# Help with Diamondback Response XE



## andyfloyd (Apr 22, 2011)

Hey guys, just joined this forum and have a question to ask. I just bought a new Response XE from Dicks and I was looking to start upgrading it. I wanted to swap to a 9 speed rear casette and SRAM x-5 rear derail and shifters. 

The bike was said to have come with a PG-820 8 speed rear cog, but it instead has a 7 speed. This seems to be an issue because the 7 speed is of a freewheel design and apparently it wont accept new gearsets like the PG-950 I was planning on adding to it. What can I do to make this accept a 9 speed rear gear? Thanks guys. 

-Andy


----------



## Adam_B. (Apr 7, 2011)

Everyone on here is going to tell you the same thing. Don' t waste your time or money on that bike, its not worth it.


----------



## rlouder (Jun 26, 2007)

Are you sure it's the XE model? This shows it's 8sp. http://www.dickssportinggoods.com/product/index.jsp?productId=3965186

Best bet would be to return it if possible and get a bike with the components you want. If they represented it as the XE model, I think you have a good argument for an exchange/return.

If you are stuck with it and still want to upgrade, you will need a 8-9sp rear wheel, cassette, chain, shifters....


----------



## andyfloyd (Apr 22, 2011)

rlouder said:


> Are you sure it's the XE model? This shows it's 8sp. http://www.dickssportinggoods.com/product/index.jsp?productId=3965186
> 
> Best bet would be to return it if possible and get a bike with the components you want. If they represented it as the XE model, I think you have a good argument for an exchange/return.
> 
> If you are stuck with it and still want to upgrade, you will need a 8-9sp rear wheel, cassette, chain, shifters....


Well I was planning on the cassette, chain, shifters, and a New SRAM X5 rear derailler. So I guess at this point I would need to find a genuine Diamondback Response rear wheel with the 8 speed gear in it and swap it onto my bike.
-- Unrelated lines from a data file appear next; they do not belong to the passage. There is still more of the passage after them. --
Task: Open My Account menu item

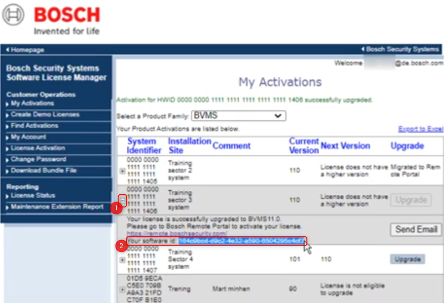Action: [29, 137]
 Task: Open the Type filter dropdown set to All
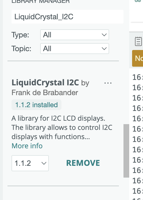(75, 35)
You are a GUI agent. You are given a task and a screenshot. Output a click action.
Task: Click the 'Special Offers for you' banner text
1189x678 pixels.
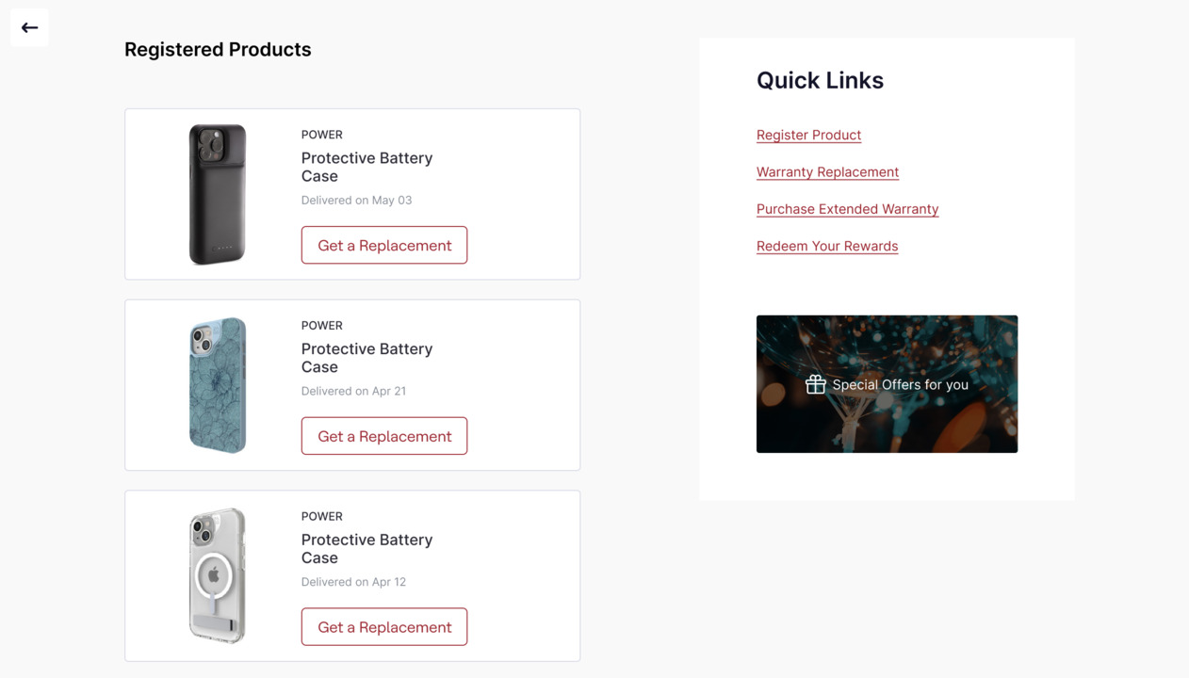900,385
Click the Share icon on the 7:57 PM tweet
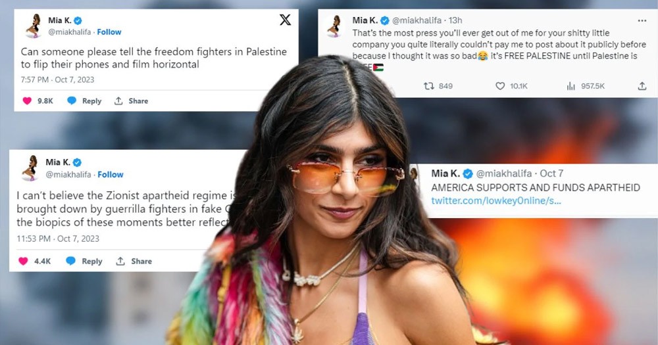The image size is (658, 345). [x=118, y=101]
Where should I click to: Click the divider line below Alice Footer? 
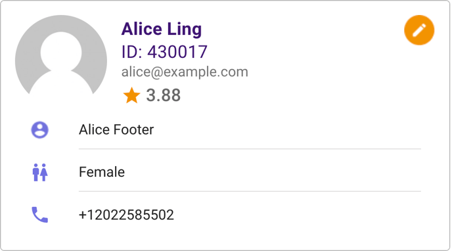pyautogui.click(x=250, y=149)
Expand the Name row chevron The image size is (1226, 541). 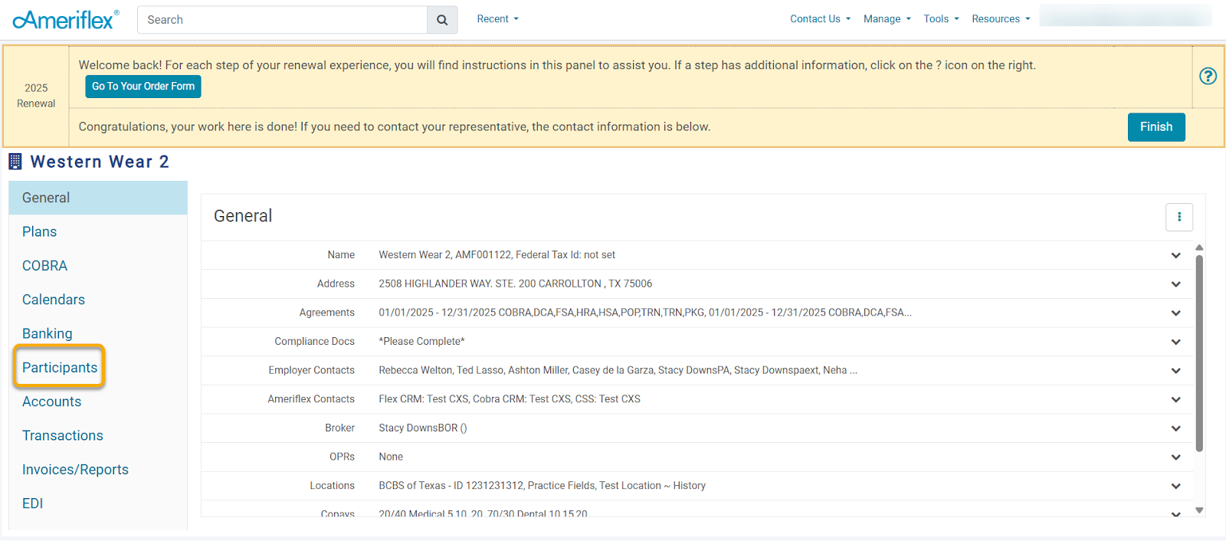coord(1175,255)
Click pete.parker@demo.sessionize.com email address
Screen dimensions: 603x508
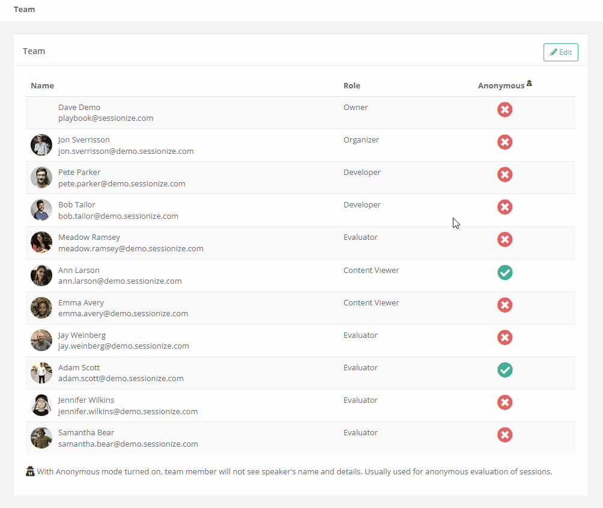click(121, 183)
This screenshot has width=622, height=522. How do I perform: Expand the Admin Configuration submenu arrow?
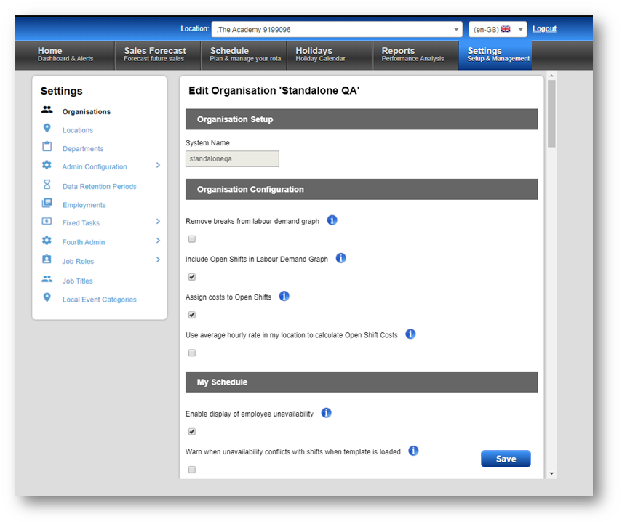point(158,166)
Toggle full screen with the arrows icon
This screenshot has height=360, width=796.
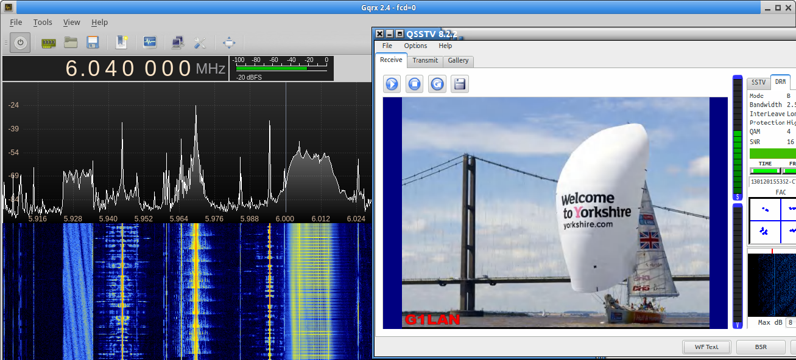coord(229,43)
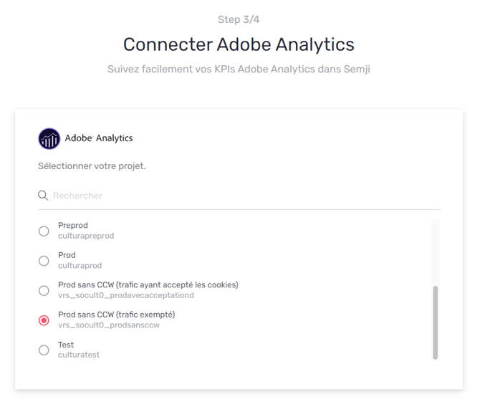480x407 pixels.
Task: Select the Prod culturaprod radio button
Action: (44, 261)
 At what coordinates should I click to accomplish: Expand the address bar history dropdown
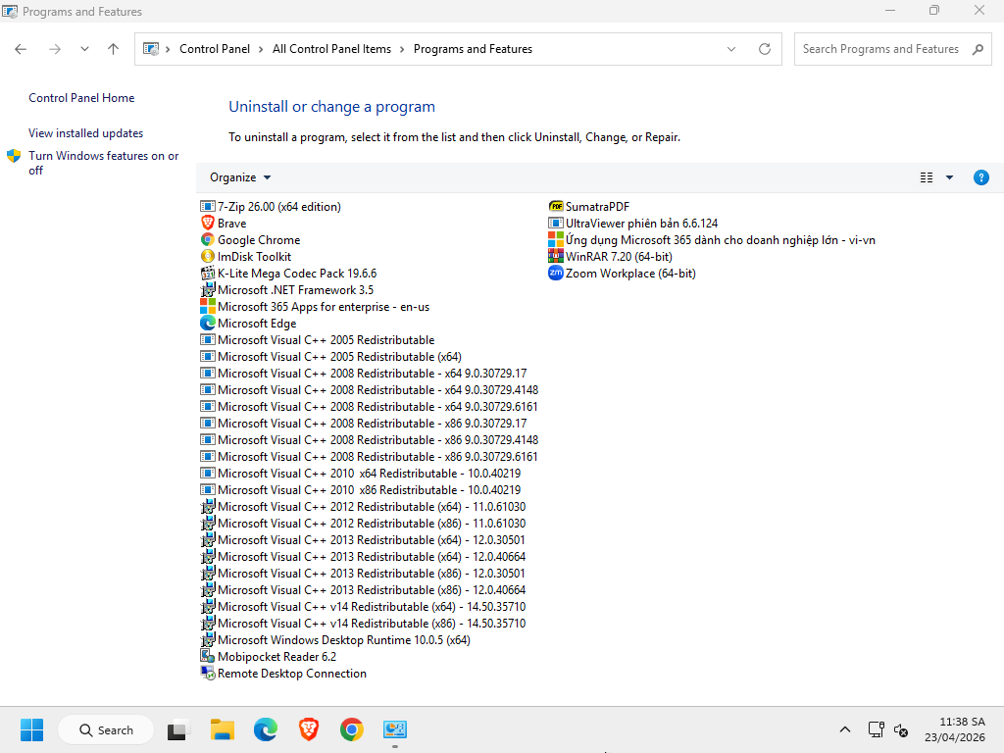click(x=731, y=49)
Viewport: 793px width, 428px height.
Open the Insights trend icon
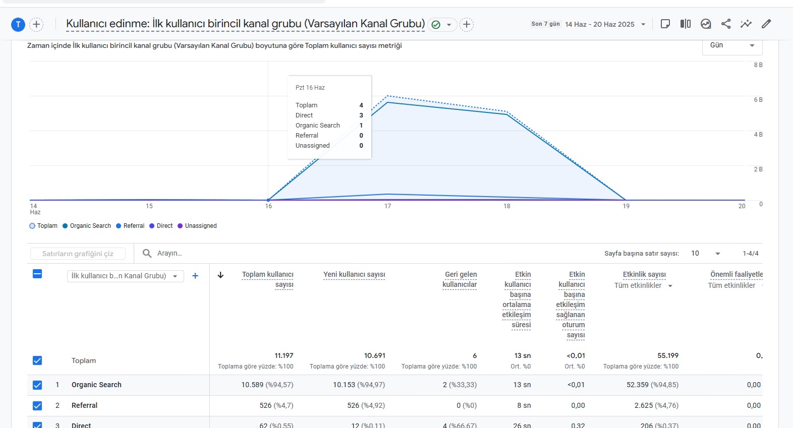746,24
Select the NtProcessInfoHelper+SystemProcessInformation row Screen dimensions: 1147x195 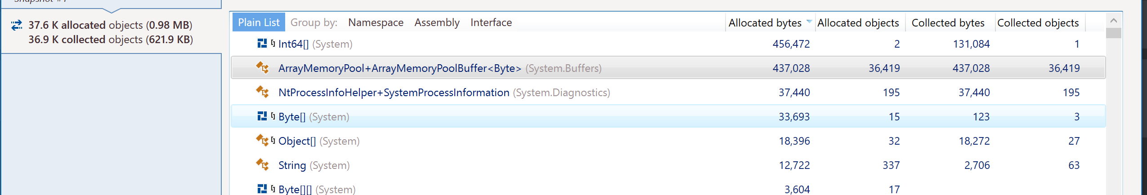point(668,92)
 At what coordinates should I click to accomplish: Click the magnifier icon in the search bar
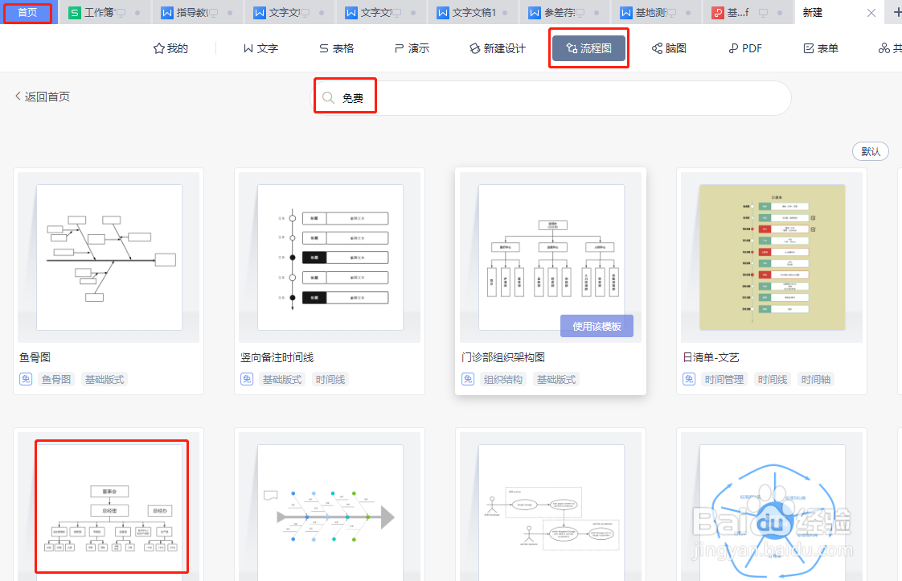[x=327, y=97]
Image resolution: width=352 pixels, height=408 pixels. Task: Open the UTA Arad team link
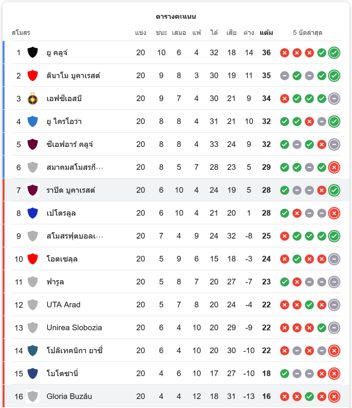(64, 305)
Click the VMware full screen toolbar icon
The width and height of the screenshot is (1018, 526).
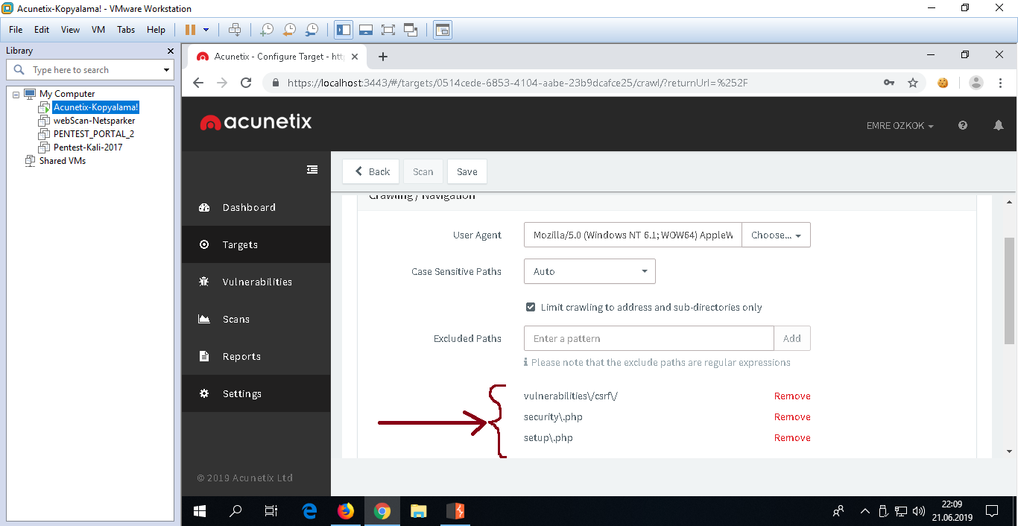point(388,30)
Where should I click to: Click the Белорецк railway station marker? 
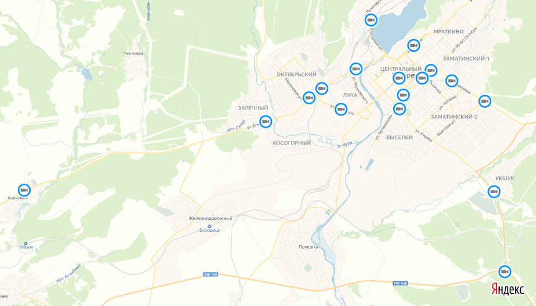(x=209, y=226)
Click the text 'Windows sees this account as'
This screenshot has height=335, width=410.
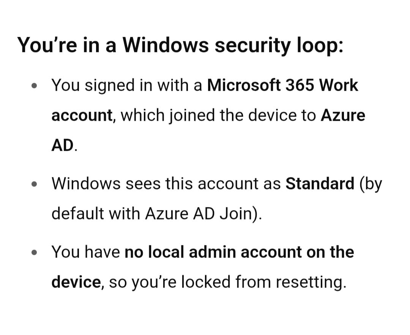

Any ideas where I can find such a wheel? Thanks.


----------



## AndrwSwitch (Nov 8, 2007)

When did you buy it?

I'd say a freewheel is a significant enough misrepresentation that you should take it back. If they won't let your return, call your bank or your credit card company and dispute the charges. If you paid cash... get a bank account, and call your local Better Business Bureau.

You're asking about spending over $100 on a sub-$300 bike for which you've already paid $330. At the end of this, you'll have spent at least $430, +tax, on a $330 bike - doesn't make sense.


----------



## Ken in KC (Jan 12, 2004)

*Why?*



andyfloyd said:


> Well I was planning on the cassette, chain, shifters, and a New SRAM X5 rear derailler. So I guess at this point I would need to find a genuine Diamondback Response rear wheel with the 8 speed gear in it and swap it onto my bike. Any ideas where I can find such a wheel? Thanks.


The difference between 21 and 29 gear ratio choices isn't that dramatic. Much of what you gain in additional gear ratios is cross over across your front rings.

I'd take the bike back and ask for what you paid for.

I would also save your upgrade money and apply that toward a new bike when the time comes. Until then, ride the bike you have, have fun and keep the rubber side down.


----------



## Markapuu (Feb 24, 2011)

The Response XE has the same frame as the Sport and Comp. It's just a made for Dick's model, like the Topanga at Sports Authority. Might get more support by posting in the Diamondback forum.


----------



## andyfloyd (Apr 22, 2011)

Markapuu said:


> The Response XE has the same frame as the Sport and Comp. It's just a made for Dick's model, like the Topanga at Sports Authority. Might get more support by posting in the Diamondback forum.


Where is said diamondback forum? I will find it. Anyways, I know it might sound odd, but im going to keep the bike since it has a good frame and just replace the rear wheel with one thats not freewheel. I went to the bike shop and it looks like a wheel is 90 bucks, for a shimano. Call me crazy but Im gonna keep the bike and slowly mod it.


----------



## rlouder (Jun 26, 2007)

The mavic crossrides are still on sale. You can get a nice set of wheels(front and back) for 90. Mucho better than entry level wheels. At that price, they're worth the upgrade even if you don't change gearing.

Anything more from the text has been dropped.